The change in presidential administration appears to have had little effect on FCA activity. DOJ continued its pursuit of individual owners and executives of private corporations under the FCA. It entered into numerous settlements wherein individuals agreed to joint and several liability with their company. DOJ also obtained over $60 million in FCA settlements and judgments with individuals that did not involve joint and several liability with the corporate entity. Also, the number of new FCA actions in FY 2017 remained high with relators bringing 674 new qui tam matters and DOJ initiating 125 matters on its own.
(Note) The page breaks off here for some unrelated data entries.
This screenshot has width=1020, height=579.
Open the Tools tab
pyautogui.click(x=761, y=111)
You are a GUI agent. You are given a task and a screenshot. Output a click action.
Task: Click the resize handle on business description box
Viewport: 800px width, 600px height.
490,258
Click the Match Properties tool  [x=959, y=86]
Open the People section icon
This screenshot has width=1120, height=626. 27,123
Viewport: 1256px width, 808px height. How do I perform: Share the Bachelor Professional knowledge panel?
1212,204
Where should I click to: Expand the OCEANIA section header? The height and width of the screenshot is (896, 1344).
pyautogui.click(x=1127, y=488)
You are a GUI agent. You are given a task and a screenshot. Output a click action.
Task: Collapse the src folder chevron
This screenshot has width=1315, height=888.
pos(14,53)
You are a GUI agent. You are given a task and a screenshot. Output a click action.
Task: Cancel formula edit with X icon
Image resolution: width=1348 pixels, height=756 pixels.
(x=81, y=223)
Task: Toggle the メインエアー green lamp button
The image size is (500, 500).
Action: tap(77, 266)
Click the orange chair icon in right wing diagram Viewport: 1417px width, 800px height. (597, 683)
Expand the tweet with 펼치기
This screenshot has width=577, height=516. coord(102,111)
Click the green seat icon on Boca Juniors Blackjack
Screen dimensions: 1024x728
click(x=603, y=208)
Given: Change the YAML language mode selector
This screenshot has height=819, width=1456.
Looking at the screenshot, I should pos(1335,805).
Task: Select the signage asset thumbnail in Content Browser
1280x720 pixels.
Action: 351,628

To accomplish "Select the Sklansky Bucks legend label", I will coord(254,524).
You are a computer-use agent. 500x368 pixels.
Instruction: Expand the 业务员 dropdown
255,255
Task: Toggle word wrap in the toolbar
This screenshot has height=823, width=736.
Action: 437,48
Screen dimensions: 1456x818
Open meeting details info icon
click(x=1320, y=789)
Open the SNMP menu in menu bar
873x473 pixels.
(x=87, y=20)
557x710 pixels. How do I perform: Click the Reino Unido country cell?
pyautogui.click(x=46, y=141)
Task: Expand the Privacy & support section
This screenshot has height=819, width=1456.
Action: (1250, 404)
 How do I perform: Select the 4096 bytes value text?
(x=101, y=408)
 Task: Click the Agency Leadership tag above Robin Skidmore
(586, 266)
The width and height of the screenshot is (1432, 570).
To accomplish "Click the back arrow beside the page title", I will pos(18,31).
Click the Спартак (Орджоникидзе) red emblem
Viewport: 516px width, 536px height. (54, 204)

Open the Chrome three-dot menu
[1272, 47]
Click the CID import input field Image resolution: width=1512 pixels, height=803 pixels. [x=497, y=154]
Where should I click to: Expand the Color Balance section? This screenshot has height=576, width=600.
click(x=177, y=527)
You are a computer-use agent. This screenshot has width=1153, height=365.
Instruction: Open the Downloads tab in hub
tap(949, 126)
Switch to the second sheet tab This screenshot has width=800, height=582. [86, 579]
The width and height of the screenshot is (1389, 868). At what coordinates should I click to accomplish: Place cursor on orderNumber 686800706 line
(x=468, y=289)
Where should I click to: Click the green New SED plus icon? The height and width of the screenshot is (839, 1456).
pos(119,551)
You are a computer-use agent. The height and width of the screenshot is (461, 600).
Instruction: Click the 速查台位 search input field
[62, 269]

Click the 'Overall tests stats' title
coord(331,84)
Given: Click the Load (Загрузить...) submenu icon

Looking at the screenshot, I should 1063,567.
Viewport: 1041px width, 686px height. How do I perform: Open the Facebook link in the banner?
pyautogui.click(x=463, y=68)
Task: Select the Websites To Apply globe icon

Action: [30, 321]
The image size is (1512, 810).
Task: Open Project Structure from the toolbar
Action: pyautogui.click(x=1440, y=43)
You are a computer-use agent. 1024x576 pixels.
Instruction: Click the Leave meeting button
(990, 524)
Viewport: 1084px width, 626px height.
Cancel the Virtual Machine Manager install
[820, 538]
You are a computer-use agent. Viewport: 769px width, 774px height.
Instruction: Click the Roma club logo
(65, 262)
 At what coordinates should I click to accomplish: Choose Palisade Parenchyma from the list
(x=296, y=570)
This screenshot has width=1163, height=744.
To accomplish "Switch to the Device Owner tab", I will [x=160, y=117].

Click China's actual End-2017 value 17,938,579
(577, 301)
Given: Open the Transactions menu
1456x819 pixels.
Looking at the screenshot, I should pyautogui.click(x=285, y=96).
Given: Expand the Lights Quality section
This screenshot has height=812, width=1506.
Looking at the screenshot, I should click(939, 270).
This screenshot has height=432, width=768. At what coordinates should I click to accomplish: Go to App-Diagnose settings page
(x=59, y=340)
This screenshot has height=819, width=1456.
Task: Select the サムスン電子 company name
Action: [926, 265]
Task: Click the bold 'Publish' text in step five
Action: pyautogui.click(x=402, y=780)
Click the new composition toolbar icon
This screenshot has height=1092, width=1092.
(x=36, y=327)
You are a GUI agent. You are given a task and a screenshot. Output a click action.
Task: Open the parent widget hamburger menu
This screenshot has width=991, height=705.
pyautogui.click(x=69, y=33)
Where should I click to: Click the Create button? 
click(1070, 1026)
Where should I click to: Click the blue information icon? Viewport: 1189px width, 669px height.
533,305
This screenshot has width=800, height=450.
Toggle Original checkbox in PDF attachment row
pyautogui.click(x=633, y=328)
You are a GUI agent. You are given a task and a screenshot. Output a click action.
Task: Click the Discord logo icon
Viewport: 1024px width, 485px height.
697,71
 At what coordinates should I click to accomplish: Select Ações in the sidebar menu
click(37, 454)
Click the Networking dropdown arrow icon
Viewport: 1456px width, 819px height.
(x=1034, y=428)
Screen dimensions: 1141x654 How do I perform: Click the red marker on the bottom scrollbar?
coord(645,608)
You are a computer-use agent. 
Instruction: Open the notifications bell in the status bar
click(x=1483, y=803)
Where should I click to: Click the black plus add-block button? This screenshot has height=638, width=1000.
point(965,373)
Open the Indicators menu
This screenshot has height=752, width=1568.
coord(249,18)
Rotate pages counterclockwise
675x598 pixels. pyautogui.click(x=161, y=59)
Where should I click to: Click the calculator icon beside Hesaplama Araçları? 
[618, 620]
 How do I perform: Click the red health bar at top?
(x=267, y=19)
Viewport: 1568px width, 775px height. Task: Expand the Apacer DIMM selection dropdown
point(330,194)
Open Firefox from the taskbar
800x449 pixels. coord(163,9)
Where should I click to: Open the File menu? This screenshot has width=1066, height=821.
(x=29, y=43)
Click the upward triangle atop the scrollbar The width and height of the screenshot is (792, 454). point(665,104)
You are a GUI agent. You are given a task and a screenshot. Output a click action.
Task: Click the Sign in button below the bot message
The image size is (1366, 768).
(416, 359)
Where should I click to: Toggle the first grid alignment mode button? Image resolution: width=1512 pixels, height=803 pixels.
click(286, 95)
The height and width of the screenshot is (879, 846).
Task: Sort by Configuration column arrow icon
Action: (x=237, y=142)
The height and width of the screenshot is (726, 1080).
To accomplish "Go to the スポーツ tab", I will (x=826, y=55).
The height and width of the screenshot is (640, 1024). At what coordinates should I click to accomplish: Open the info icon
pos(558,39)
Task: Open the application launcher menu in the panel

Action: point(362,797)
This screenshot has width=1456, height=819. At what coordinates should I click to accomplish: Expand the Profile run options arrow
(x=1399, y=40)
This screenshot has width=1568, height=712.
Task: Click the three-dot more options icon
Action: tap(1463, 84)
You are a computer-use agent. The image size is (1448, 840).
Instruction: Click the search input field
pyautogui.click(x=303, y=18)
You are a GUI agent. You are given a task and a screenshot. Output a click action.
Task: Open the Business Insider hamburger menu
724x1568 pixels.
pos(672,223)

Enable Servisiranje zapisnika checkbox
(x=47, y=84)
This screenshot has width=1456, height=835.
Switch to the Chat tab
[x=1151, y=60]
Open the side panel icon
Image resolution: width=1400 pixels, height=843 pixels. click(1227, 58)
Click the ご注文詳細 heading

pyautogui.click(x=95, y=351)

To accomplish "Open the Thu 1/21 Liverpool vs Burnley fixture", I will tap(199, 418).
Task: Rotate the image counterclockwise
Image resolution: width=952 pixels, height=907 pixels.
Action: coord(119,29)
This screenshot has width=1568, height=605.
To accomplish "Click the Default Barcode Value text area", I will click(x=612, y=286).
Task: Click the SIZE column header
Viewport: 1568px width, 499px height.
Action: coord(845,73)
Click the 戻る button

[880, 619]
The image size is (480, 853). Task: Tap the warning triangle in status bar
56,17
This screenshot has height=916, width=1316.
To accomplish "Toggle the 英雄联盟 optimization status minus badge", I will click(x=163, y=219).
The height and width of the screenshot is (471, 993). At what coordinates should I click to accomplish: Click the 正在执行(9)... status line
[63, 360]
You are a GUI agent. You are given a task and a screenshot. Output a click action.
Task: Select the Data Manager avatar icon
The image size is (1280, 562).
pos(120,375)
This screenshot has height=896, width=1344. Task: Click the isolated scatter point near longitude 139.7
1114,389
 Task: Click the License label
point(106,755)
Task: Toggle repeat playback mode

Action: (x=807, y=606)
Of the $3.7 billion recovery, $3.4 billion related to suits initiated by whistleblowers, and over $3 billion of that came from suits where the government either intervened or otherwise pursued the matter. These numbers are consistent with the prior five years and suggest that the FCA will remain an active area for investigations and litigation in 2018.
On May 16, 2017, the Fourth Circuit issued a decision in United States ex rel. Omar Badr v. Triple Canopy, holding that the Government had properly alleged an implied certification claim under the standard articulated by the Supreme Court in Universal Health Servs. v. United States ex rel. Escobar, 136 S. Ct. 1989 (2016). In the eleven months following the Supreme Court’s landmark ruling on the implied certification theory of liability, Escobar has been cited in nearly 100 court opinions. (Our recent Feature Comment in the Government Contractor highlights some of the key cases and developing trends).
In Badr, the relator alleges that a security contractor responsible for ensuring the safety of an air base in a combat zone employed Ugandan guards who were unable to meet the required marksmanship scores on a U.S. Army qualification course. According to the relator, Triple Canopy knowingly falsified marksmanship scorecards and presented claims to the government for payment for those guards.